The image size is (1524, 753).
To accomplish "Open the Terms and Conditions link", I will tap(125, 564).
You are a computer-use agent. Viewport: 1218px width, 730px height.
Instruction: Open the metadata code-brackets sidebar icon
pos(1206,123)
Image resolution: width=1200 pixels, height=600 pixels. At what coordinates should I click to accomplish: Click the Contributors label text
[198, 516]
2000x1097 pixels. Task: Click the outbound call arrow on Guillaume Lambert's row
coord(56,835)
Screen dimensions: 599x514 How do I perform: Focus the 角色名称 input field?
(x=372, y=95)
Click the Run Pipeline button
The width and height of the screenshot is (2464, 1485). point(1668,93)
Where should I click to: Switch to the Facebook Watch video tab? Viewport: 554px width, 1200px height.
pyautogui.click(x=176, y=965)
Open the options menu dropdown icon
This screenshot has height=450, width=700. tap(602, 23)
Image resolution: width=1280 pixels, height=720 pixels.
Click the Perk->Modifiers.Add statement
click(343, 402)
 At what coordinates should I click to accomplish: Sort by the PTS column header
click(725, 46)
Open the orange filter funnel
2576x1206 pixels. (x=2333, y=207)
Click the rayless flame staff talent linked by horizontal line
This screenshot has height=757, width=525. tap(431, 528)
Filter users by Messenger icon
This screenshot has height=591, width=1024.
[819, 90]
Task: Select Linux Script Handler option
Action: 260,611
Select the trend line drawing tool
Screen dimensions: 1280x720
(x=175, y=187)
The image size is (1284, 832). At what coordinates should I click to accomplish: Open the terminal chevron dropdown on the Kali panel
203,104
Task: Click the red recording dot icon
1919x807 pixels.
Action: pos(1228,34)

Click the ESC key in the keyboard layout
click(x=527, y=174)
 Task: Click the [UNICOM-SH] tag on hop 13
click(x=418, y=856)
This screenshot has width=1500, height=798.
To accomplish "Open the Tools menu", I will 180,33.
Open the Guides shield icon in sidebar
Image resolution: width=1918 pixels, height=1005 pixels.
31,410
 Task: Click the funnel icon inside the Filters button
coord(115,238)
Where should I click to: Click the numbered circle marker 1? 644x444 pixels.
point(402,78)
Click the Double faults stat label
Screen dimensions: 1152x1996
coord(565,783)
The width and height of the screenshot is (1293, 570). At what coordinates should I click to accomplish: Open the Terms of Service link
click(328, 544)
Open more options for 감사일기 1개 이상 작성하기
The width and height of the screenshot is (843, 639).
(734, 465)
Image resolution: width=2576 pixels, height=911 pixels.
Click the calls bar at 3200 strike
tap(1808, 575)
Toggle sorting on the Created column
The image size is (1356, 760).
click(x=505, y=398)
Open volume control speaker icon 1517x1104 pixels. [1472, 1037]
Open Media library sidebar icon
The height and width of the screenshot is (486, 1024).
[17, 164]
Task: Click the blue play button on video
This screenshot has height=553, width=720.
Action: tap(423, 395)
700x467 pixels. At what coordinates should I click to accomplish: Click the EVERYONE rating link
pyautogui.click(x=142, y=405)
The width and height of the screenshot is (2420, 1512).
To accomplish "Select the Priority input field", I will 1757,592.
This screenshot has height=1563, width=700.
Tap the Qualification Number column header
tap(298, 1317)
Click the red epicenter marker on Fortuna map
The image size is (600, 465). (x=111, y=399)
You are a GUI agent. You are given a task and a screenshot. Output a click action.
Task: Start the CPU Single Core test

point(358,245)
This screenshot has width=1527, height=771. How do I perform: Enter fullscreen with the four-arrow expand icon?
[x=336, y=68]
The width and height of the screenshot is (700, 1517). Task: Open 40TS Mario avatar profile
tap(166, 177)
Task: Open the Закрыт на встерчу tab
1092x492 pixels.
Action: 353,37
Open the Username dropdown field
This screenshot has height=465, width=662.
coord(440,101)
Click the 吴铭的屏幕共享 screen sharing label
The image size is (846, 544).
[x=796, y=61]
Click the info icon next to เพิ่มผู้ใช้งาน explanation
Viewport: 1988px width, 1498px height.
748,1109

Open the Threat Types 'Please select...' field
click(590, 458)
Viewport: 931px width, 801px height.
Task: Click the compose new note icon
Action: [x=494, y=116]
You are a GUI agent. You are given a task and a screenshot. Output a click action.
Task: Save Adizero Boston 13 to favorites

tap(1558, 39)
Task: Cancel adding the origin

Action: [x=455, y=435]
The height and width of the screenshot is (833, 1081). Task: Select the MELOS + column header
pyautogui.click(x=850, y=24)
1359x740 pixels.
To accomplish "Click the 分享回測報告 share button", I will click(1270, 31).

• • • • • • •

## What you need to do
Format the data above as a Markdown table with one row per line, skipping blank lines. Use two columns: Row for the line's number and Line for its text.

## Worked answer
| Row | Line |
|---|---|
| 1 | The image size is (1524, 753). |
| 2 | To accomplish "Open the Terms and Conditions link", I will tap(125, 564). |
| 3 | You are a computer-use agent. Viewport: 1218px width, 730px height. |
| 4 | Instruction: Open the metadata code-brackets sidebar icon |
| 5 | pos(1206,123) |
| 6 | Image resolution: width=1200 pixels, height=600 pixels. At what coordinates should I click to accomplish: Click the Contributors label text |
| 7 | [198, 516] |
| 8 | 2000x1097 pixels. Task: Click the outbound call arrow on Guillaume Lambert's row |
| 9 | coord(56,835) |
| 10 | Screen dimensions: 599x514 How do I perform: Focus the 角色名称 input field? |
| 11 | (x=372, y=95) |
| 12 | Click the Run Pipeline button |
| 13 | The width and height of the screenshot is (2464, 1485). point(1668,93) |
| 14 | Where should I click to: Switch to the Facebook Watch video tab? Viewport: 554px width, 1200px height. |
| 15 | pyautogui.click(x=176, y=965) |
| 16 | Open the options menu dropdown icon |
| 17 | This screenshot has height=450, width=700. tap(602, 23) |
| 18 | Image resolution: width=1280 pixels, height=720 pixels. |
| 19 | Click the Perk->Modifiers.Add statement |
| 20 | click(343, 402) |
| 21 |  At what coordinates should I click to accomplish: Sort by the PTS column header |
| 22 | click(725, 46) |
| 23 | Open the orange filter funnel |
| 24 | 2576x1206 pixels. (x=2333, y=207) |
| 25 | Click the rayless flame staff talent linked by horizontal line |
| 26 | This screenshot has height=757, width=525. tap(431, 528) |
| 27 | Filter users by Messenger icon |
| 28 | This screenshot has height=591, width=1024. |
| 29 | [819, 90] |
| 30 | Task: Select Linux Script Handler option |
| 31 | Action: 260,611 |
| 32 | Select the trend line drawing tool |
| 33 | Screen dimensions: 1280x720 |
| 34 | (x=175, y=187) |
| 35 | The image size is (1284, 832). At what coordinates should I click to accomplish: Open the terminal chevron dropdown on the Kali panel |
| 36 | 203,104 |
| 37 | Task: Click the red recording dot icon |
| 38 | 1919x807 pixels. |
| 39 | Action: pos(1228,34) |
| 40 | Click the ESC key in the keyboard layout |
| 41 | click(x=527, y=174) |
| 42 |  Task: Click the [UNICOM-SH] tag on hop 13 |
| 43 | click(x=418, y=856) |
| 44 | This screenshot has width=1500, height=798. |
| 45 | To accomplish "Open the Tools menu", I will 180,33. |
| 46 | Open the Guides shield icon in sidebar |
| 47 | Image resolution: width=1918 pixels, height=1005 pixels. |
| 48 | 31,410 |
| 49 |  Task: Click the funnel icon inside the Filters button |
| 50 | coord(115,238) |
| 51 | Where should I click to: Click the numbered circle marker 1? 644x444 pixels. |
| 52 | point(402,78) |
| 53 | Click the Double faults stat label |
| 54 | Screen dimensions: 1152x1996 |
| 55 | coord(565,783) |
| 56 | The width and height of the screenshot is (1293, 570). At what coordinates should I click to accomplish: Open the Terms of Service link |
| 57 | click(328, 544) |
| 58 | Open more options for 감사일기 1개 이상 작성하기 |
| 59 | The width and height of the screenshot is (843, 639). |
| 60 | (734, 465) |
| 61 | Image resolution: width=2576 pixels, height=911 pixels. |
| 62 | Click the calls bar at 3200 strike |
| 63 | tap(1808, 575) |
| 64 | Toggle sorting on the Created column |
| 65 | The image size is (1356, 760). |
| 66 | click(x=505, y=398) |
| 67 | Open volume control speaker icon 1517x1104 pixels. [1472, 1037] |
| 68 | Open Media library sidebar icon |
| 69 | The height and width of the screenshot is (486, 1024). |
| 70 | [17, 164] |
| 71 | Task: Click the blue play button on video |
| 72 | This screenshot has height=553, width=720. |
| 73 | Action: tap(423, 395) |
| 74 | 700x467 pixels. At what coordinates should I click to accomplish: Click the EVERYONE rating link |
| 75 | pyautogui.click(x=142, y=405) |
| 76 | The width and height of the screenshot is (2420, 1512). |
| 77 | To accomplish "Select the Priority input field", I will 1757,592. |
| 78 | This screenshot has height=1563, width=700. |
| 79 | Tap the Qualification Number column header |
| 80 | tap(298, 1317) |
| 81 | Click the red epicenter marker on Fortuna map |
| 82 | The image size is (600, 465). (x=111, y=399) |
| 83 | You are a GUI agent. You are given a task and a screenshot. Output a click action. |
| 84 | Task: Start the CPU Single Core test |
| 85 | point(358,245) |
| 86 | This screenshot has width=1527, height=771. How do I perform: Enter fullscreen with the four-arrow expand icon? |
| 87 | [x=336, y=68] |
| 88 | The width and height of the screenshot is (700, 1517). Task: Open 40TS Mario avatar profile |
| 89 | tap(166, 177) |
| 90 | Task: Open the Закрыт на встерчу tab |
| 91 | 1092x492 pixels. |
| 92 | Action: 353,37 |
| 93 | Open the Username dropdown field |
| 94 | This screenshot has height=465, width=662. |
| 95 | coord(440,101) |
| 96 | Click the 吴铭的屏幕共享 screen sharing label |
| 97 | The image size is (846, 544). |
| 98 | [x=796, y=61] |
| 99 | Click the info icon next to เพิ่มผู้ใช้งาน explanation |
| 100 | Viewport: 1988px width, 1498px height. |
| 101 | 748,1109 |
| 102 | Open the Threat Types 'Please select...' field |
| 103 | click(590, 458) |
| 104 | Viewport: 931px width, 801px height. |
| 105 | Task: Click the compose new note icon |
| 106 | Action: [x=494, y=116] |
| 107 | You are a GUI agent. You are given a task and a screenshot. Output a click action. |
| 108 | Task: Save Adizero Boston 13 to favorites |
| 109 | tap(1558, 39) |
| 110 | Task: Cancel adding the origin |
| 111 | Action: [x=455, y=435] |
| 112 | The height and width of the screenshot is (833, 1081). Task: Select the MELOS + column header |
| 113 | pyautogui.click(x=850, y=24) |
| 114 | 1359x740 pixels. |
| 115 | To accomplish "Click the 分享回測報告 share button", I will click(1270, 31). |